Despite all of Microsoft’s ‘hard work’ to bring Vista to the masses, it is an utter failure. If they didn’t have that (illegally maintained) monopoly, they probably wouldn’t have sold a single copy of this dog of an operating system. Apple has several great commercials poking fun at the woolly mammoth of operating systems. The first, released around the time Vista first came out, talked about the new ‘security’ dialog boxes. Windows pops up numerous dialog boxes asking the user to “Allow or Deny” many different activities. Following that was the upgrade commercial with the PC getting ready for major surgery to be usable for Vista.
Now there are the spokesperson commercials.
PC: People have been choosing to downgrade to XP.
Spokesperson: By “downgrade”, we mean that users are choosing to “upgrade” to an older more familiar experience.
In another one, the PC is giving a speech
PC: My fellow Americans, if Vista doesn’t support your printer, I say buy a new printer!
and then as an aside he tells the ‘Mac’ that he downgraded to XP three weeks earlier.
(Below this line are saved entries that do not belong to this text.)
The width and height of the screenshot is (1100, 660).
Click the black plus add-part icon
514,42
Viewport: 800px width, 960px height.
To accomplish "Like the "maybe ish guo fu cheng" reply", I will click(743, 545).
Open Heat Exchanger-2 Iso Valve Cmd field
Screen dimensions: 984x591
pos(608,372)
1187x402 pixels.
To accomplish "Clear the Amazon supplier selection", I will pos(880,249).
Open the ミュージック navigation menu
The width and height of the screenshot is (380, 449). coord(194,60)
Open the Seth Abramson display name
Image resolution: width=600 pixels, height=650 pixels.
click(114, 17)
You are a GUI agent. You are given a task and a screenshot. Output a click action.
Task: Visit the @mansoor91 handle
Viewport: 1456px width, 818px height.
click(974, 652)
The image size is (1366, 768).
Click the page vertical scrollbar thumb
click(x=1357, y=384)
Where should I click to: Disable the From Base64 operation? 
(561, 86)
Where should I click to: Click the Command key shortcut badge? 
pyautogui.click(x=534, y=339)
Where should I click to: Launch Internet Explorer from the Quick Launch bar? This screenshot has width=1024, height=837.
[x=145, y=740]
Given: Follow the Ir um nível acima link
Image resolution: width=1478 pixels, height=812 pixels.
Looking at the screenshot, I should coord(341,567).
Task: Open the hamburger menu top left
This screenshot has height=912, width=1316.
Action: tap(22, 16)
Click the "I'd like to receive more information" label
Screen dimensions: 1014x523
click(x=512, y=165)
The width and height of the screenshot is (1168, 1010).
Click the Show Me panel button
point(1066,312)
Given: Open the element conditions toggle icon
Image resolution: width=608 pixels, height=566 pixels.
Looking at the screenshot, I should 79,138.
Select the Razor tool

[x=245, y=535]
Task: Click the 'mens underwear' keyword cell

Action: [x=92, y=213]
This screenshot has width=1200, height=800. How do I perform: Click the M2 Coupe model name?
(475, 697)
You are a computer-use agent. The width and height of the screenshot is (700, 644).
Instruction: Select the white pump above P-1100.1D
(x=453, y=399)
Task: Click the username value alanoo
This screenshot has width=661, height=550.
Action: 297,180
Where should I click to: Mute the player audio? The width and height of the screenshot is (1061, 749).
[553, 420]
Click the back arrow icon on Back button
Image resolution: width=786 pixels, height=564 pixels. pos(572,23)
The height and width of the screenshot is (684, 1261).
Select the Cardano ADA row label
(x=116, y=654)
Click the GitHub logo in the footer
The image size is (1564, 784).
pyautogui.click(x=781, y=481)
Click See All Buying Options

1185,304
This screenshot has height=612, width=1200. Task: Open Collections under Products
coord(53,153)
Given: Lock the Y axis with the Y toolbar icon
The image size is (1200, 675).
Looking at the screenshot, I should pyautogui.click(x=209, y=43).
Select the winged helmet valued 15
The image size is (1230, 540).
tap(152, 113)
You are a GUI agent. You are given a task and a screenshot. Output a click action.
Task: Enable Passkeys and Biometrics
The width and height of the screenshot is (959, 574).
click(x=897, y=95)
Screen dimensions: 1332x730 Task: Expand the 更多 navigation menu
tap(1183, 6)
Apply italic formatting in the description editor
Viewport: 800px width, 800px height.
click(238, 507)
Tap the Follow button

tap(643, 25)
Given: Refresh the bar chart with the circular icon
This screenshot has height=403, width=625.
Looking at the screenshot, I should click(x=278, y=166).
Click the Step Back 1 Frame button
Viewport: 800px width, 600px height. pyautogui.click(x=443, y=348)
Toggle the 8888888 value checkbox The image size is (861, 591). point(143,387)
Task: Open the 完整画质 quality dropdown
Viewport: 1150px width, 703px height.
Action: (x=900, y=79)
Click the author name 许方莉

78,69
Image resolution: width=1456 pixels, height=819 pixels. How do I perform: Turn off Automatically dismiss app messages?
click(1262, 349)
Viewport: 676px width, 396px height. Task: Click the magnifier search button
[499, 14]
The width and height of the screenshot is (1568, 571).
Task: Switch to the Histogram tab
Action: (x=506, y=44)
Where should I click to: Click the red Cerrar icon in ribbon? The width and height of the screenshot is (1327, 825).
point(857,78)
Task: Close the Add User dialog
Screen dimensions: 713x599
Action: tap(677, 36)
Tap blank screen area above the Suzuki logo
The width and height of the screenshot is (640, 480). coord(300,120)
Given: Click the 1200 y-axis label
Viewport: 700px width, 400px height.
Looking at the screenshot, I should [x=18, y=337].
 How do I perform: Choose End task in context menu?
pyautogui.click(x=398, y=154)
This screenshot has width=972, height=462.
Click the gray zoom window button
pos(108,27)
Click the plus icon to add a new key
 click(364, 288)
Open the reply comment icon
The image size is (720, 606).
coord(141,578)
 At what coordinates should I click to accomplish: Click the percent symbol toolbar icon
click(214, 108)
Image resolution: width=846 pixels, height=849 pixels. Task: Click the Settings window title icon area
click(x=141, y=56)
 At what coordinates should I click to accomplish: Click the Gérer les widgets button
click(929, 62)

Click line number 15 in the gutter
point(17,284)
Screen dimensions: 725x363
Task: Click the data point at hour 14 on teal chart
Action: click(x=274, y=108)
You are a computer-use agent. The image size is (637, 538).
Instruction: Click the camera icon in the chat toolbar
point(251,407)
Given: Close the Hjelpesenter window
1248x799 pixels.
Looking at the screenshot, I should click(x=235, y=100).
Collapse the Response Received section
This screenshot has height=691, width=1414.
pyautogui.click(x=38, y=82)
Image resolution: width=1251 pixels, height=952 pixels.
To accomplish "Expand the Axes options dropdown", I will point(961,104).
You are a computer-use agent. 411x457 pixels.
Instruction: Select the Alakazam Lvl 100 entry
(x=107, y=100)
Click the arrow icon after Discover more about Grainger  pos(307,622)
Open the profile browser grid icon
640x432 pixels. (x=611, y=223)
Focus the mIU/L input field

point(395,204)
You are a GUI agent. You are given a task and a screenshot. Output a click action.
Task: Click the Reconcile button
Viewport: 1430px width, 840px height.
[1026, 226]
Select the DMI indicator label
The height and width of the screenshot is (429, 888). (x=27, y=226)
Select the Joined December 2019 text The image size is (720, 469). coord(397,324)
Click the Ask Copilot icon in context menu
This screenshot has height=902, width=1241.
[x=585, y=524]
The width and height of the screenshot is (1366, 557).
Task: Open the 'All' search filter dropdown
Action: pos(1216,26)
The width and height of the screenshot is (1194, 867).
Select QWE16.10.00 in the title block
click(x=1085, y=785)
At first, Microsoft attempted to force their users to upgrade to Vista but terminating sales and support of XP, but by June a glimmer of hope began to shine, as XP (slightly)easier to get. That doesn’t mean they weren’t still pushing Vista as hard as possible, they just quietly continued to offer XP. It has even been suggested that Microsoft should abandon Vista, if only to save itself.
Finally, due to heavy demand Microsoft is forced to keep offering XP.
Of course they were still fighting against offering a “better” alternative going head to head with a Dutch consumer group in that asked for free XP CDs. An interesting twist to Vista’s security – if it can be called interesting – is that new hardware deactivates Vista. Actually, it’s not just new hardware, but driver upgrades as well – keep the same hardware and it can still deactivate on you.
So Vista Sales are still lackluster, so much so that companies may just skip Vista.
And finally, another survey highlights business concern about migration
What can we draw from all of this? Microsoft needs to stop treating its customers like thieves, disabling the operating system because someone adds a printer.